• [Information]
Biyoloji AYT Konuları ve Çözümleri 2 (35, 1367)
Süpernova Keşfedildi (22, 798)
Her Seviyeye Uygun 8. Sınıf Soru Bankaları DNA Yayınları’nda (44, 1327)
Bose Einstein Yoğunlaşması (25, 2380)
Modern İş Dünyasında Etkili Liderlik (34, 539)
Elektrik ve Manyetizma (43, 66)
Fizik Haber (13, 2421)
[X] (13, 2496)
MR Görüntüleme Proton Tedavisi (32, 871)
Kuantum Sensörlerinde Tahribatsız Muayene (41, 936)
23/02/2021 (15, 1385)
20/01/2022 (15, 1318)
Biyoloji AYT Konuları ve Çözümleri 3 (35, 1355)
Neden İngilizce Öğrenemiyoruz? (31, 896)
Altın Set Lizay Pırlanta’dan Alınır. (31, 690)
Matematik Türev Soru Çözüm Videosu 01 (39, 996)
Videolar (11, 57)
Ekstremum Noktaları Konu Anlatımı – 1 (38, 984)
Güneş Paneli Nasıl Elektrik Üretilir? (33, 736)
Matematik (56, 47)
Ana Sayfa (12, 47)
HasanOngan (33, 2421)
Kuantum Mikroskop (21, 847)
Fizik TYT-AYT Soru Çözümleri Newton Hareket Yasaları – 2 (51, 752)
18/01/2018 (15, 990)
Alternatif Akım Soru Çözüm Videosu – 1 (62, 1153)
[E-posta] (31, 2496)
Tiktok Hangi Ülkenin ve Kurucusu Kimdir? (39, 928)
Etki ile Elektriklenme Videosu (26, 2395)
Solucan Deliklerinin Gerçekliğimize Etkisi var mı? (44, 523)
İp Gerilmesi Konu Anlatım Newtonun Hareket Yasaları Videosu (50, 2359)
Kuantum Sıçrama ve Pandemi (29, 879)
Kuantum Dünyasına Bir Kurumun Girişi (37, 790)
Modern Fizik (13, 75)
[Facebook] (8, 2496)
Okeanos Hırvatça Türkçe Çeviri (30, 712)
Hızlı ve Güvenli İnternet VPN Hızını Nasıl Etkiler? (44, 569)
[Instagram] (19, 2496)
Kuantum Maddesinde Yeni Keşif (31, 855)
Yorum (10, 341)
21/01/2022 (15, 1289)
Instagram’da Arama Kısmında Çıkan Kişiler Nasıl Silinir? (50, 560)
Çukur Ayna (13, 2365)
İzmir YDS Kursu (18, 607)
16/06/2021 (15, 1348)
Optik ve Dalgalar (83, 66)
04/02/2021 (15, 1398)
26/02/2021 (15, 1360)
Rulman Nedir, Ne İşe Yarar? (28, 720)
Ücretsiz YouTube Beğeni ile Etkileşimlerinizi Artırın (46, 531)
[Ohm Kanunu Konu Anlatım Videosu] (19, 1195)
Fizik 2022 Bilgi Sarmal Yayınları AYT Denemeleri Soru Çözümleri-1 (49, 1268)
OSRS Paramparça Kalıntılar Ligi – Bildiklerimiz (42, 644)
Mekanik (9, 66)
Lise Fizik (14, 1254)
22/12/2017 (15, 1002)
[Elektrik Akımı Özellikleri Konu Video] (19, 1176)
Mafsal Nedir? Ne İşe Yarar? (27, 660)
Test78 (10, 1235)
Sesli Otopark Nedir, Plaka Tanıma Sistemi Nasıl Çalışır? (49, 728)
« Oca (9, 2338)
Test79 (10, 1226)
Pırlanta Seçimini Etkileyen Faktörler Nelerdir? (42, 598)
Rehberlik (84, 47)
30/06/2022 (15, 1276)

• [The task] With no line skipped, copy the entries exactly as written.

• [Solution for this task]
Biyoloji AYT Konuları ve Çözümleri 2 (35, 1367)
Süpernova Keşfedildi (22, 798)
Her Seviyeye Uygun 8. Sınıf Soru Bankaları DNA Yayınları’nda (44, 1327)
Bose Einstein Yoğunlaşması (25, 2380)
Modern İş Dünyasında Etkili Liderlik (34, 539)
Elektrik ve Manyetizma (43, 66)
Fizik Haber (13, 2421)
[X] (13, 2496)
MR Görüntüleme Proton Tedavisi (32, 871)
Kuantum Sensörlerinde Tahribatsız Muayene (41, 936)
23/02/2021 (15, 1385)
20/01/2022 (15, 1318)
Biyoloji AYT Konuları ve Çözümleri 3 (35, 1355)
Neden İngilizce Öğrenemiyoruz? (31, 896)
Altın Set Lizay Pırlanta’dan Alınır. (31, 690)
Matematik Türev Soru Çözüm Videosu 01 (39, 996)
Videolar (11, 57)
Ekstremum Noktaları Konu Anlatımı – 1 (38, 984)
Güneş Paneli Nasıl Elektrik Üretilir? (33, 736)
Matematik (56, 47)
Ana Sayfa (12, 47)
HasanOngan (33, 2421)
Kuantum Mikroskop (21, 847)
Fizik TYT-AYT Soru Çözümleri Newton Hareket Yasaları – 2 (51, 752)
18/01/2018 (15, 990)
Alternatif Akım Soru Çözüm Videosu – 1 (62, 1153)
[E-posta] (31, 2496)
Tiktok Hangi Ülkenin ve Kurucusu Kimdir? (39, 928)
Etki ile Elektriklenme Videosu (26, 2395)
Solucan Deliklerinin Gerçekliğimize Etkisi var mı? (44, 523)
İp Gerilmesi Konu Anlatım Newtonun Hareket Yasaları Videosu (50, 2359)
Kuantum Sıçrama ve Pandemi (29, 879)
Kuantum Dünyasına Bir Kurumun Girişi (37, 790)
Modern Fizik (13, 75)
[Facebook] (8, 2496)
Okeanos Hırvatça Türkçe Çeviri (30, 712)
Hızlı ve Güvenli İnternet VPN Hızını Nasıl Etkiler? (44, 569)
[Instagram] (19, 2496)
Kuantum Maddesinde Yeni Keşif (31, 855)
Yorum (10, 341)
21/01/2022 (15, 1289)
Instagram’da Arama Kısmında Çıkan Kişiler Nasıl Silinir? (50, 560)
Çukur Ayna (13, 2365)
İzmir YDS Kursu (18, 607)
16/06/2021 (15, 1348)
Optik ve Dalgalar (83, 66)
04/02/2021 (15, 1398)
26/02/2021 (15, 1360)
Rulman Nedir, Ne İşe Yarar? (28, 720)
Ücretsiz YouTube Beğeni ile Etkileşimlerinizi Artırın (46, 531)
[Ohm Kanunu Konu Anlatım Videosu] (19, 1195)
Fizik 2022 Bilgi Sarmal Yayınları AYT Denemeleri Soru Çözümleri-1 (49, 1268)
OSRS Paramparça Kalıntılar Ligi – Bildiklerimiz (42, 644)
Mekanik (9, 66)
Lise Fizik (14, 1254)
22/12/2017 (15, 1002)
[Elektrik Akımı Özellikleri Konu Video] (19, 1176)
Mafsal Nedir? Ne İşe Yarar? (27, 660)
Test78 (10, 1235)
Sesli Otopark Nedir, Plaka Tanıma Sistemi Nasıl Çalışır? (49, 728)
« Oca (9, 2338)
Test79 (10, 1226)
Pırlanta Seçimini Etkileyen Faktörler Nelerdir? (42, 598)
Rehberlik (84, 47)
30/06/2022 (15, 1276)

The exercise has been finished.